Protective Measures for Special Authorization Objects

Some authorization objects contain especially critical authorizations, which you should take extra measures to protect.

• Authorization profile SAP_ALL

  This composite profile contains all SAP authorizations, meaning that a user with this profile can perform all tasks in the SAP system. You should not assign this authorization profile to any of your users. We recommend that you create only one user with this profile. You should keep the password of this user secret (store it in a safe) and only use it in emergencies. Instead of using the SAP_ALL profile, you should distribute the authorizations it contains to the appropriate positions. For example, instead of assigning your system administrator (or superuser) the authorization SAP_ALL, assign him or her only those that apply to system administration, namely the S_* authorizations. These authorizations give him or her enough rights to administer the entire SAP system, without allowing him or her to perform tasks in other areas such as Personnel.

• Generated role SAP_NEW

  When you upgrade SAP NetWeaver AS, we can add new authority checks to applications you are already using.
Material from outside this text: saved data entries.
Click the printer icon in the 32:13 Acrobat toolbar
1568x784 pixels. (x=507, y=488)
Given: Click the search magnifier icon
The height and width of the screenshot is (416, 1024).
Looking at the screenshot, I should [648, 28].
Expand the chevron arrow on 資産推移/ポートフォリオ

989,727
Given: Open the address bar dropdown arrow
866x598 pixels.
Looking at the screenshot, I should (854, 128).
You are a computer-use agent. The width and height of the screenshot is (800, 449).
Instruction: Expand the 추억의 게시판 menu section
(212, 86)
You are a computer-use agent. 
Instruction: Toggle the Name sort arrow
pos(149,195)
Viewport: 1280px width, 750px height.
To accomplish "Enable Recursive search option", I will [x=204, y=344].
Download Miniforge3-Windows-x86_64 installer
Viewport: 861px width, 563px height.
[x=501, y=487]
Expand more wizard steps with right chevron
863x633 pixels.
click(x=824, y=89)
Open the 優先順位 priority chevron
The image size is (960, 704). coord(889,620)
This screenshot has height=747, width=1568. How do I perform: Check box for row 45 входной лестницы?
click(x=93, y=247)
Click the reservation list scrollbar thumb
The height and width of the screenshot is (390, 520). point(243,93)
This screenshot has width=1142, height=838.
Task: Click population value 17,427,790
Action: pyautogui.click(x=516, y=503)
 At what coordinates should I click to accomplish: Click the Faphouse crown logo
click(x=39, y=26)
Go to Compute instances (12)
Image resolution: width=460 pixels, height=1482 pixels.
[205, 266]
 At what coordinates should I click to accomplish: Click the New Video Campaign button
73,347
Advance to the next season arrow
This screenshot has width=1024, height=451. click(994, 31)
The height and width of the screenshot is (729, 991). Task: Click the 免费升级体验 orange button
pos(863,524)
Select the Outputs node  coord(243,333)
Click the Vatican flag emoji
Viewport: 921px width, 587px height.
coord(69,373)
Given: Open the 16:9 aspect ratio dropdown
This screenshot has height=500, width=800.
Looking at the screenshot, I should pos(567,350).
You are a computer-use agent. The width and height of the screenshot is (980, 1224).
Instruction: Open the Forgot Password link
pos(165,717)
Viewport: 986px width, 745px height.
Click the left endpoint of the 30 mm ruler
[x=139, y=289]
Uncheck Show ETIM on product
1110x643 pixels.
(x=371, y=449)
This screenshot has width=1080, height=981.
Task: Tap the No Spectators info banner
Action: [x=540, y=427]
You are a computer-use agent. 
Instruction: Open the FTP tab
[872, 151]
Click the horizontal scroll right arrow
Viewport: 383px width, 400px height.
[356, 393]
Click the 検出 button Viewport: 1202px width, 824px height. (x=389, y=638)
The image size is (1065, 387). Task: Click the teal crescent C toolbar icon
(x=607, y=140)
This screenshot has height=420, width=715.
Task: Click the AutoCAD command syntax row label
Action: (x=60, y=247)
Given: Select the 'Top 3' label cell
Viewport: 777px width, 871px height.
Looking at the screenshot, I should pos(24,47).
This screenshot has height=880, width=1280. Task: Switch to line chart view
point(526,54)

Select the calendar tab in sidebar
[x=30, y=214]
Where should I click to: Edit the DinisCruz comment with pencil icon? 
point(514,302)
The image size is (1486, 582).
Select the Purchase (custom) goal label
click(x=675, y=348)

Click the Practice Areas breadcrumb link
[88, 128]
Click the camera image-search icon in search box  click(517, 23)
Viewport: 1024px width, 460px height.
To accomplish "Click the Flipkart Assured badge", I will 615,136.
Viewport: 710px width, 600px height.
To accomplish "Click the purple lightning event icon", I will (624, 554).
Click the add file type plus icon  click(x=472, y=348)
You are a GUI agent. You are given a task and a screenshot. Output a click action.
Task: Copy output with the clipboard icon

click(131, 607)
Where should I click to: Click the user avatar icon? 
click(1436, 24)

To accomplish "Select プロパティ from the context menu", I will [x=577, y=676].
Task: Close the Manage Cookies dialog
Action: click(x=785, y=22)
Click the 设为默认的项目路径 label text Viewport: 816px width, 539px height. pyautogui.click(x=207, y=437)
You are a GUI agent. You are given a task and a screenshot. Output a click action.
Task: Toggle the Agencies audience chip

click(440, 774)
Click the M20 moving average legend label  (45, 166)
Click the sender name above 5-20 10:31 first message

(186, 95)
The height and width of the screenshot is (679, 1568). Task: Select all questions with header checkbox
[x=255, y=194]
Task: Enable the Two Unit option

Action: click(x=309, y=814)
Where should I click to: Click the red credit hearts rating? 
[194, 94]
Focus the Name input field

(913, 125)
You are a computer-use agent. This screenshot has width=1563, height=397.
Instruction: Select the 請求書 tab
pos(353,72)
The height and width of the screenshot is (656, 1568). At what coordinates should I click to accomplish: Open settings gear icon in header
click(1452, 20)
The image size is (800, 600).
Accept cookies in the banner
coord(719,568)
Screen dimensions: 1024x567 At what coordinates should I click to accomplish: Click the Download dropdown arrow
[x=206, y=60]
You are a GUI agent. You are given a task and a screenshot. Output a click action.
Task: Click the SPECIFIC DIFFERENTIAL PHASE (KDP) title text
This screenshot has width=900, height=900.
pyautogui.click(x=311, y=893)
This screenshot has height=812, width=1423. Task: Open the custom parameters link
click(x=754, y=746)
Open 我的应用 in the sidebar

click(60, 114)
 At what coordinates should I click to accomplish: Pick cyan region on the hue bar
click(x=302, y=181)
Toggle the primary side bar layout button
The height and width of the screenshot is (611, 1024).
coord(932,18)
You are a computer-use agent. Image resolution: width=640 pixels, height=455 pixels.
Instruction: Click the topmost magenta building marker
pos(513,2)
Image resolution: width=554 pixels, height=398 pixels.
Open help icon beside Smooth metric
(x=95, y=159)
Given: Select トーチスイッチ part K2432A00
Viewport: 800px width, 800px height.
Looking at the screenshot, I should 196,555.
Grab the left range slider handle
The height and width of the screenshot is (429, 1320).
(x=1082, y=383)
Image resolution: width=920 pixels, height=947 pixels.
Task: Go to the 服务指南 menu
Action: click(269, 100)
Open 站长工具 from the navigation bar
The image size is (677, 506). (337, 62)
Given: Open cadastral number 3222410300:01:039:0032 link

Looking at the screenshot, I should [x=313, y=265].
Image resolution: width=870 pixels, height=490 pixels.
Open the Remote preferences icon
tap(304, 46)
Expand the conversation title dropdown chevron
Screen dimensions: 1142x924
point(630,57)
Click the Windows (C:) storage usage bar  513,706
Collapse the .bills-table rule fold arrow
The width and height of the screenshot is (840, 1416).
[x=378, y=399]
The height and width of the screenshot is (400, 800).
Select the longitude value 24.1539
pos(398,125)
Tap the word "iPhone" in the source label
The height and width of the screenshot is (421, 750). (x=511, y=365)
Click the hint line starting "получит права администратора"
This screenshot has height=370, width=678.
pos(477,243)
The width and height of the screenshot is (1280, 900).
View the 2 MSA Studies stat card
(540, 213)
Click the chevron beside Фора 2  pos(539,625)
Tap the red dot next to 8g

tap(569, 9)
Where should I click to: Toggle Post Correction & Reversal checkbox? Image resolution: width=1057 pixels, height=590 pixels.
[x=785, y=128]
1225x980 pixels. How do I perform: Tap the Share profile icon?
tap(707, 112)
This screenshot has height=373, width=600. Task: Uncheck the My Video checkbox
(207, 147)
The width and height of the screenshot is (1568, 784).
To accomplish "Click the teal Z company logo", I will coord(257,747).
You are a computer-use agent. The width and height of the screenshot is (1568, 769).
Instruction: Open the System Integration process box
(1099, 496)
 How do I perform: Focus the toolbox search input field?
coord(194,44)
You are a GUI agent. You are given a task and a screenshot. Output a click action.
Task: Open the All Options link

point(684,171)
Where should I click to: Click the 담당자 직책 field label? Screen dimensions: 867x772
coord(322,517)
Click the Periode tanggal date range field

Your users need the authorizations for the new authority checks to continue using the functions they have used until now. You must use Profile Generator: Upgrade and First Installation (transaction SU25) steps 2a/b and 2c to update the defaults and roles to include the new authorizations. Performing this update requires time. To enable your users to work productively in the upgraded system until you have updated the defaults and roles, run report REGENERATE_SAP_NEW. This report creates a role, SAP_NEW with the new authorizations. Assign SAP_NEW to the users affected by the upgrade.

  Caution

  Do not forget to delete the role assignments to SAP_NEW once you are finished with the update to the authorization defaults and roles.

  Note

  The composite profile SAP_NEW is obsolete.